Le communiqué dénonce aussi un processus marqué par l’opacité et l’exclusion. « C’est avec étonnement et consternation que nous avons appris a posteriori […] l’annonce de prétendues assises départementales et de la tenue d’une “Conférence nationale”. En réalité, aucune information claire ni communication publique n’avait été diffusée en amont concernant l’organisation, le calendrier, les critères de participation ou les modalités de ces rencontres », peut-on lire dans le document.
Derrière cette manœuvre constitutionnelle, les organisations voient une stratégie de consolidation du pouvoir au profit de certains acteurs de la transition. « Cette démarche s’inscrit dans une tendance problématique qui cherche à utiliser la réforme de la Constitution au nom d’une modernisation supposée, pour consolider avant tout leur pouvoir et répondre à leurs intérêts politiques et économiques », dénoncent-elles.
Sur le fond, le texte présenté suscite également une forte inquiétude. Le principe fondamental de séparation des pouvoirs, pilier de la Constitution du 29 mars 1987, y serait largement affaibli. « Le pouvoir judiciaire, censé être indépendant, se retrouve manifestement subordonné à l’exécutif. Cette domestication de la justice haïtienne nous révolte », affirment les signataires, y voyant une porte ouverte à l’impunité et à la corruption.
Ils critiquent en outre la confusion entretenue par l’avant-projet sur la forme de l’État haïtien, notamment avec l’introduction du terme « gouverneur » pour désigner les responsables départementaux.
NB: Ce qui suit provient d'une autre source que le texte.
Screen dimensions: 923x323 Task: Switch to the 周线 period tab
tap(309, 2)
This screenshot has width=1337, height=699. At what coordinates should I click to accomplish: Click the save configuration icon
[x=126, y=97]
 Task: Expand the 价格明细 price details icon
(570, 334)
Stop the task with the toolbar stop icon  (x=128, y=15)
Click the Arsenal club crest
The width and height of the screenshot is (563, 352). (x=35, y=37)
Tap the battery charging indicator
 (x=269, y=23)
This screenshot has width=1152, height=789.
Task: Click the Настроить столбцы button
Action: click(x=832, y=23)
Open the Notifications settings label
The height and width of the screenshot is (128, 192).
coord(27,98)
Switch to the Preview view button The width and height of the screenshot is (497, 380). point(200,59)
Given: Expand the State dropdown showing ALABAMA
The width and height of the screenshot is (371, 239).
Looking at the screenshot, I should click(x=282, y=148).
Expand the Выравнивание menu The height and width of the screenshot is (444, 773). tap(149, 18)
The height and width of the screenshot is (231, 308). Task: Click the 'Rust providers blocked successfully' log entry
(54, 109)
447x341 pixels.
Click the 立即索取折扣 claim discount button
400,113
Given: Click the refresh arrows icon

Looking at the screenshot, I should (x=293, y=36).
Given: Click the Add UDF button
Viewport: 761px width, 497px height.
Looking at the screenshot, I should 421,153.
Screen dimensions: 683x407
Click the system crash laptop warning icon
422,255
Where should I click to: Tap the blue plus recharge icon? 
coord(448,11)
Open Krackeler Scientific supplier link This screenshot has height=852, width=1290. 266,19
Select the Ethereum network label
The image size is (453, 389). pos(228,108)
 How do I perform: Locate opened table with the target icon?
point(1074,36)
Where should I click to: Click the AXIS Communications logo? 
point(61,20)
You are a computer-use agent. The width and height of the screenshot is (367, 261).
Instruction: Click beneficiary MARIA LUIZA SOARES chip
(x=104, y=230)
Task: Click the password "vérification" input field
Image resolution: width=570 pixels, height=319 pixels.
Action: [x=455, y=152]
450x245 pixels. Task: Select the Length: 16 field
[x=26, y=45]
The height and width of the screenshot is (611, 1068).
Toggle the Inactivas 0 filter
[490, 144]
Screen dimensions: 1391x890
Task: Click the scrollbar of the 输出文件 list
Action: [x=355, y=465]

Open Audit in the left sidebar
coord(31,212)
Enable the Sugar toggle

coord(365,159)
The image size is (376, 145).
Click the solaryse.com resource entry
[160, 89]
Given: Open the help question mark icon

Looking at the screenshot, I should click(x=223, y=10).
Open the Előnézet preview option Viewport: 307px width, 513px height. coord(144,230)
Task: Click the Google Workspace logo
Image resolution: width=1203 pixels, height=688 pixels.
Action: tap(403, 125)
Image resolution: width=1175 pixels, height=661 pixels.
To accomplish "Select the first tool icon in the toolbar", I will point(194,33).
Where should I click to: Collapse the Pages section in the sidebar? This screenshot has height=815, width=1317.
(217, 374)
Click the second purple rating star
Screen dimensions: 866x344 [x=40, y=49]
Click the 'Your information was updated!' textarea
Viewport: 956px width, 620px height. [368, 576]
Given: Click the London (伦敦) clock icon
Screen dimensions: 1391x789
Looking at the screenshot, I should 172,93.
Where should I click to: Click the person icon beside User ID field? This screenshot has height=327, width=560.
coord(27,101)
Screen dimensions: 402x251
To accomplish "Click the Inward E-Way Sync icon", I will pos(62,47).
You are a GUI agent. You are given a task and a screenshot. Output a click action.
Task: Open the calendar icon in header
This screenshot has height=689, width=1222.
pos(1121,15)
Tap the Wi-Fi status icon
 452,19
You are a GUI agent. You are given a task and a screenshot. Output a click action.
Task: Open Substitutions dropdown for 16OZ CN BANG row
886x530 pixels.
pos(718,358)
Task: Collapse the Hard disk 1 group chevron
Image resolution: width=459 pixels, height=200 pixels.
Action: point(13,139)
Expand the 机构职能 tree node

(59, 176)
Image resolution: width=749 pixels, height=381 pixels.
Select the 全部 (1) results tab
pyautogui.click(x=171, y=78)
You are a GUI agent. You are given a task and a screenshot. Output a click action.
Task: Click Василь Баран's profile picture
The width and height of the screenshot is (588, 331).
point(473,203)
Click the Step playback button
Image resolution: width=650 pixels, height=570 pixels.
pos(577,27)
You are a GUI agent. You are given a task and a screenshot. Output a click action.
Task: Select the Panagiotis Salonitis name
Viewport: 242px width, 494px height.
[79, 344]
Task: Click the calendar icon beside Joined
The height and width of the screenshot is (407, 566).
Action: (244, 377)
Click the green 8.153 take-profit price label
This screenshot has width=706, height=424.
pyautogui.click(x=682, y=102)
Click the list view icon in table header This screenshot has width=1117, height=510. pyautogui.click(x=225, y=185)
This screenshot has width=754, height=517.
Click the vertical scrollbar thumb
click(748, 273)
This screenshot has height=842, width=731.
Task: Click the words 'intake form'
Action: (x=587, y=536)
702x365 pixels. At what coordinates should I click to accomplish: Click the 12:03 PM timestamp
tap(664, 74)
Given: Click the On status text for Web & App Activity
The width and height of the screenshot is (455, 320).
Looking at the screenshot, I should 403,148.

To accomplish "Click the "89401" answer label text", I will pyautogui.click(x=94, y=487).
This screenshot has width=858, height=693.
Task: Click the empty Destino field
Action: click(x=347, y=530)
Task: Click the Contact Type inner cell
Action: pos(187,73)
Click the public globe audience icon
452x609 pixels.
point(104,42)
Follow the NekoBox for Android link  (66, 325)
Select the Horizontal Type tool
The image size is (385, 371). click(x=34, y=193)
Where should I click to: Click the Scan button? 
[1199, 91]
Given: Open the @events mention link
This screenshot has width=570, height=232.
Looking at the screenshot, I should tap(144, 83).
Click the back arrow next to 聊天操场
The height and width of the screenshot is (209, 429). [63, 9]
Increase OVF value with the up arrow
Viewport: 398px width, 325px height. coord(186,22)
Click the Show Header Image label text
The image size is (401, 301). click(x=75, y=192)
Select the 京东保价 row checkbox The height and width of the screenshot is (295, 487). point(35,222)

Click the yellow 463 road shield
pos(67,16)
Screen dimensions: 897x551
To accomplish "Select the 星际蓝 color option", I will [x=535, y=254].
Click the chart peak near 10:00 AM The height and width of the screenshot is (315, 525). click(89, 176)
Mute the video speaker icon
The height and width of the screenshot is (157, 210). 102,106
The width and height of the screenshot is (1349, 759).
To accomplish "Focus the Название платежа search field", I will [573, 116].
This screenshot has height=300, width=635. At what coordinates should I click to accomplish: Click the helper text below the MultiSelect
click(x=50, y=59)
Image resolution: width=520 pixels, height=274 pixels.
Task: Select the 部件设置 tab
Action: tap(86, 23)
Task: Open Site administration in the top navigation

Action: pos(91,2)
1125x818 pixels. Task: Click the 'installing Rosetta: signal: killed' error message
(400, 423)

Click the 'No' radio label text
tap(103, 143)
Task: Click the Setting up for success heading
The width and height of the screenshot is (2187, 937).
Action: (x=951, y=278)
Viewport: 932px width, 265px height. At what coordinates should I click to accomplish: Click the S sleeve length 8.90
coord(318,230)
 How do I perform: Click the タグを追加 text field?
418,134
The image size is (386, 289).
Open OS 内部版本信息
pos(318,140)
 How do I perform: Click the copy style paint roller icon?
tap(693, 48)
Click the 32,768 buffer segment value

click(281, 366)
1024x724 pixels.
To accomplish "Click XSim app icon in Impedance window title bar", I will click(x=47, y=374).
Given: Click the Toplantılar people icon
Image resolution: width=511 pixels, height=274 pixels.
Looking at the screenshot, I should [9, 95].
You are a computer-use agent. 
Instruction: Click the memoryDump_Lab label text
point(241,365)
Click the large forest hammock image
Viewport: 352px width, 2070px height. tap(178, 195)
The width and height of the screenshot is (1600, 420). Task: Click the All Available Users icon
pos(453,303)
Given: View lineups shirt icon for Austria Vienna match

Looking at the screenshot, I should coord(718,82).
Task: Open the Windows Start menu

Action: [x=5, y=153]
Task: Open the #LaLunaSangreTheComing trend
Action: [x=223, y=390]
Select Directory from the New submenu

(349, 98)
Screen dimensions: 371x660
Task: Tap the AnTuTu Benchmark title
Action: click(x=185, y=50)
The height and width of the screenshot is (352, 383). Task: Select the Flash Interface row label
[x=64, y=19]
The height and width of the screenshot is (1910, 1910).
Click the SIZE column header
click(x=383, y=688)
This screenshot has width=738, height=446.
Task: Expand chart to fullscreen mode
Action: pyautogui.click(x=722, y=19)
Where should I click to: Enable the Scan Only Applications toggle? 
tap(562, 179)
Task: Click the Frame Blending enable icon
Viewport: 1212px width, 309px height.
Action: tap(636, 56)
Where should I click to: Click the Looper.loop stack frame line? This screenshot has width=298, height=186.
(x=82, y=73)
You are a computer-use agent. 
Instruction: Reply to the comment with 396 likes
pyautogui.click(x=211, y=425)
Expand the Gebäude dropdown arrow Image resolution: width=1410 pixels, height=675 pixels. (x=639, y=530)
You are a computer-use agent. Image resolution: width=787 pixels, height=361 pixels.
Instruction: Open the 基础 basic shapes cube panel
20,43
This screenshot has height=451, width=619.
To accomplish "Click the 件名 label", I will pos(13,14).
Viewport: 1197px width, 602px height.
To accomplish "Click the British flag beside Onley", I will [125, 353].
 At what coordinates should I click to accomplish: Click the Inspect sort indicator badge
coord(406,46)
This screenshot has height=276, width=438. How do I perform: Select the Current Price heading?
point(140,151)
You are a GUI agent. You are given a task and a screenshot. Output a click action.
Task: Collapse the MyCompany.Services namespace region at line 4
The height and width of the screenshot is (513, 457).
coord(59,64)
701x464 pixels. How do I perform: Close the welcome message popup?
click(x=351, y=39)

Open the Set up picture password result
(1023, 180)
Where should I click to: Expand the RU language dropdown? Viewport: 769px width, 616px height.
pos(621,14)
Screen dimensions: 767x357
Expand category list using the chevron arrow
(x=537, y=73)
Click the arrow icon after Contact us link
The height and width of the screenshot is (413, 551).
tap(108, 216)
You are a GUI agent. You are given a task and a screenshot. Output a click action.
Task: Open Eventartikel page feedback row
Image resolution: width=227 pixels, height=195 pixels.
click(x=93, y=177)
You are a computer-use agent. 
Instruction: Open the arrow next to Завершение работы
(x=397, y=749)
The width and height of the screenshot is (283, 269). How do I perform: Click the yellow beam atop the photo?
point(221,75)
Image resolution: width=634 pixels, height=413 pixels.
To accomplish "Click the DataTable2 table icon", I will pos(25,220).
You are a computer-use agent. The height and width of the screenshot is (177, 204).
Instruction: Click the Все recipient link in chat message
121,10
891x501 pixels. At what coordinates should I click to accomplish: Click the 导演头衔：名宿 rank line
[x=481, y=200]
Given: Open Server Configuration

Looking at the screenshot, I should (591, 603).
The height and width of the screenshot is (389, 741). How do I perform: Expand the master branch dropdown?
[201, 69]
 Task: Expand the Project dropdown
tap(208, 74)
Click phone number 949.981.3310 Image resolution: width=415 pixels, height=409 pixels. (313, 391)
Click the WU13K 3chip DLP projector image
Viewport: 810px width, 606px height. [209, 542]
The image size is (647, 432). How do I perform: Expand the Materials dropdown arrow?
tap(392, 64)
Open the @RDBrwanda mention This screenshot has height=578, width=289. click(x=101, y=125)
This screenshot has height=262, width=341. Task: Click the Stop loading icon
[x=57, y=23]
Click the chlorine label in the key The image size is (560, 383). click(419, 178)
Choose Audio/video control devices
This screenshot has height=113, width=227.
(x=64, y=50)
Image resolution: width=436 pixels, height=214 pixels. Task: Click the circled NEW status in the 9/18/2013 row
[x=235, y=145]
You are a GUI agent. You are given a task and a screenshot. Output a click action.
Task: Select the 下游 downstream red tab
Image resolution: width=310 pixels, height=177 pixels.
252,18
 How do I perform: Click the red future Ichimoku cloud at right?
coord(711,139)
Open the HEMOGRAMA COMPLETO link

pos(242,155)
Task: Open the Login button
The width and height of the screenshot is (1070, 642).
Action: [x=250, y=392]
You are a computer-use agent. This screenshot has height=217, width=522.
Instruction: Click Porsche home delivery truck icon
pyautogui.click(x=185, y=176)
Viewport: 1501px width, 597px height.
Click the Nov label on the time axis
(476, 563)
Cette appellation inédite dans le contexte haïtien « crée une confusion majeure quant à la structure réelle de l’État » et laisse planer le doute sur une éventuelle dérive fédéraliste, non assumée ni clairement définie.
Les incohérences sont également soulignées dans le traitement des collectivités territoriales. Le fait d’ériger toutes les sections communales au rang de communes est qualifié d’« aberration administrative », et l’absence de reconnaissance hiérarchique entre les communes et les départements est jugée contraire à toute logique d’organisation territoriale. À cela s’ajoute l’introduction non clarifiée du concept de « communautés de communes » pour les zones urbaines à forte densité, ce qui ajoute à la confusion institutionnelle.
« Ces imprécisions, contradictions et approximations révèlent une méconnaissance profonde des réalités haïtiennes et un mépris des principes de gouvernance démocratique », soutient la déclaration. Pour les organisations signataires, l’avant-projet doit donc être rejeté sans réserve : « Cet avant-projet de Constitution est non seulement illégitime dans sa procédure, mais aussi dangereux dans son contenu. Il doit être rejeté avec la plus grande fermeté. »
Enfin, elles insistent sur le fait que la crise actuelle n’est pas d’ordre constitutionnel mais relève de la gouvernance et du non-respect des règles existantes. Elles réaffirment leur attachement à la Constitution de 1987, « fruit de nombreuses luttes populaires et rédigée en tenant compte des réalités haïtiennes ». Si elles reconnaissent ses limites, elles soulignent qu’elle n’a jamais été pleinement appliquée.
Les organisations annoncent qu’elles poursuivront leur mobilisation en faveur d’un processus constitutionnel réellement démocratique, inclusif, transparent et porté par le suffrage populaire.